Article Preview
Top1. Introduction
Stereo vision technology was first proposed by Dr. Marr of the Artificial Intelligence Laboratory of Massachusetts Institute of Technology. He extracted three-dimensional information from two plane images with disparity, thus laying the theoretical foundation for the development of stereo vision (Marr, 1982). According to the principle of stereo vision, a large number of stereo vision sensors have been developed. In these stereo vision sensors, some of them use two cameras, some use three cameras, and some use two cameras to work in with the projection gratings, the purpose of which is to calculate disparity images from plane images with disparity relations and provide depth data for the 3D reconstruction of the measured objects (Liu and et al., 2015; Ho and et al., 2017).

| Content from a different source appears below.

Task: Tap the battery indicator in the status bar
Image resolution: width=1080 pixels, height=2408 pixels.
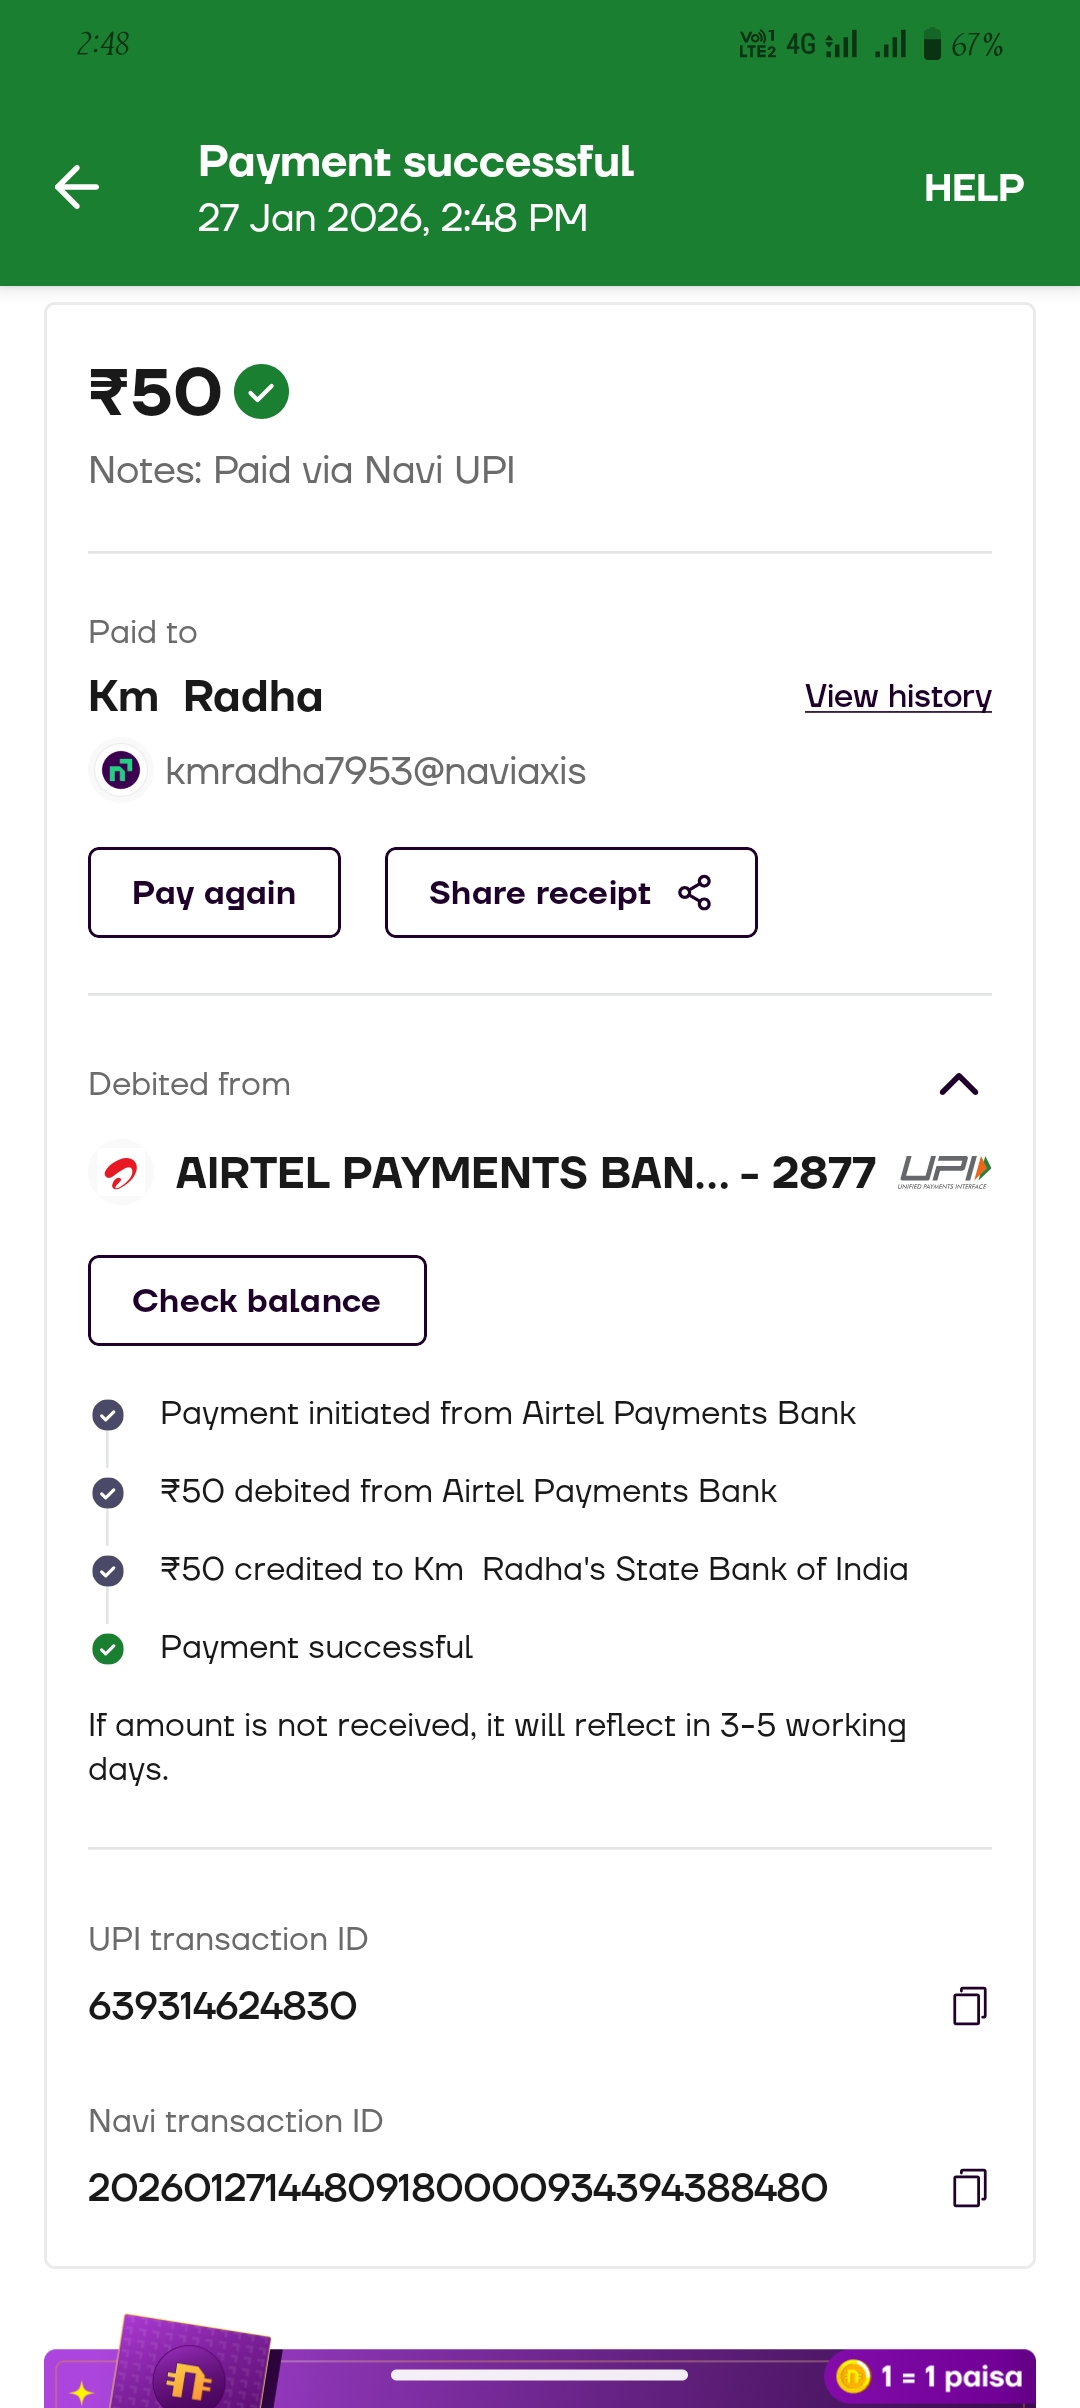Action: pyautogui.click(x=932, y=45)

After stereo images are photographed by stereo vision sensor, a stereo matching algorithm is needed to generate disparity image, which is the core step of stereo vision technology. In order to achieve the accurate reconstruction of shooting scenes, we need to generate disparity images that cover all pixels. Since 1990s, how to obtain dense disparity images for stereo vision sensors has become a hot topic in the field of stereos vision. A large number of stereo matching algorithms have been proposed by scholars. By 2002, Daniel Scharstein1 and Richard Szeliski (2002) has summarized the existing stereo matching methods, constructed a famous stereo vision test standard (Middlebury stereo benchmark), and provided a general tool for evaluating the performance of stereo matching algorithms for dense disparity image.

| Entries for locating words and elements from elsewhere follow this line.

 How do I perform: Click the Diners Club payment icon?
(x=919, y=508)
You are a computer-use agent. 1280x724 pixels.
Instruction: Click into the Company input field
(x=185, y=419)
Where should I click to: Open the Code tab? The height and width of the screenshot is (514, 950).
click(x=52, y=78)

In the work of Daniel’s, stereo matching algorithms for the dense disparity image is divided into four steps: initial matching cost calculation, cost aggregation, disparity calculation, and disparity optimization. On the basis of Daniel’s work, the researchers are devoted to the careful work of one or some of the four steps to improve the performance of the stereo matching method to obtain a higher quality of dense disparity image.

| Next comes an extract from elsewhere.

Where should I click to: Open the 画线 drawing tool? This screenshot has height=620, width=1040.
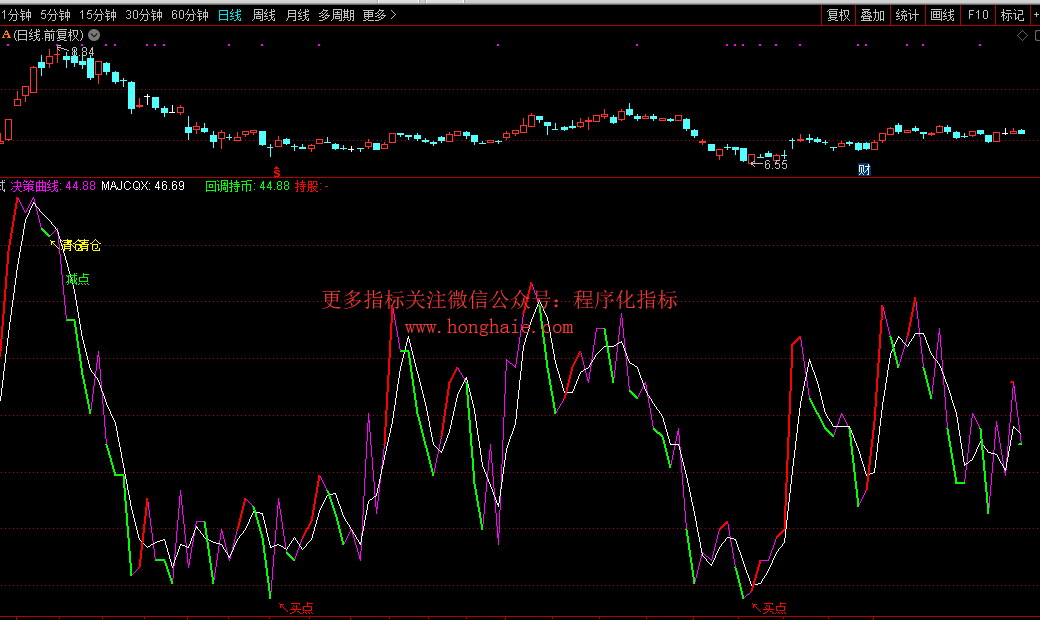[943, 15]
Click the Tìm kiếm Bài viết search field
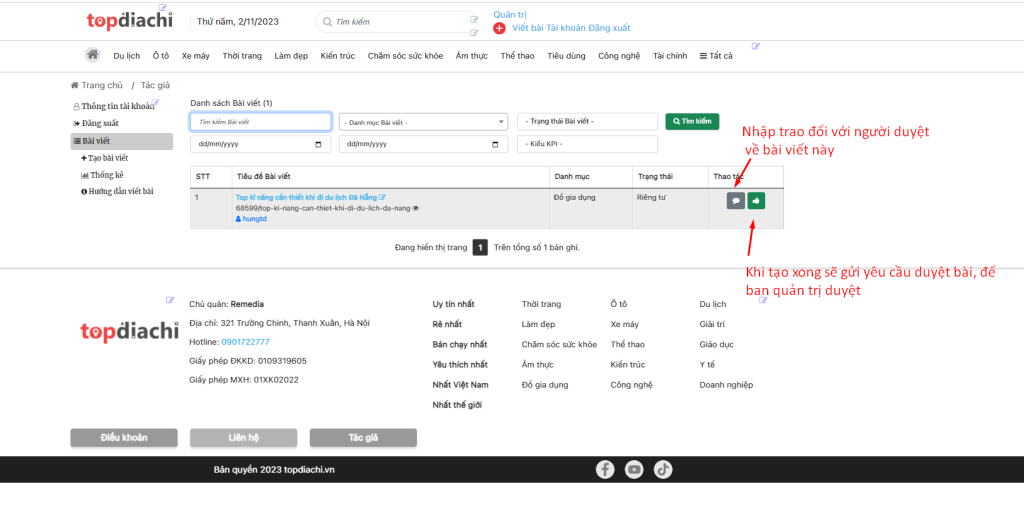The image size is (1024, 513). (x=260, y=122)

In the step of initial matching cost calculation, early research is to calculate matching cost based on pixel gray. But this method is very sensitive to the illumination condition of the shooting environment, and the matching accuracy will decrease obviously due to the distortion of the radiance. In order to solve this problem, Hirshmuller (2007) tested a large number of stereo matching algorithms and found that the Census transform is robust to different light intensity. Based on this situation, Census transformation is gradually taken as the computation basis of the initial matching cost instead of pixel gray (Chang and et al., 2010; Zhu and et al., 2016). However, the Census transform is especially dependent on the central pixel. If the center pixel is disturbed by noise, the accuracy of the initial matching cost will be reduced. Therefore, in recent years, many methods have been used in improving the performance of Census transform, in order to reduce its sensitivity to central pixel interference.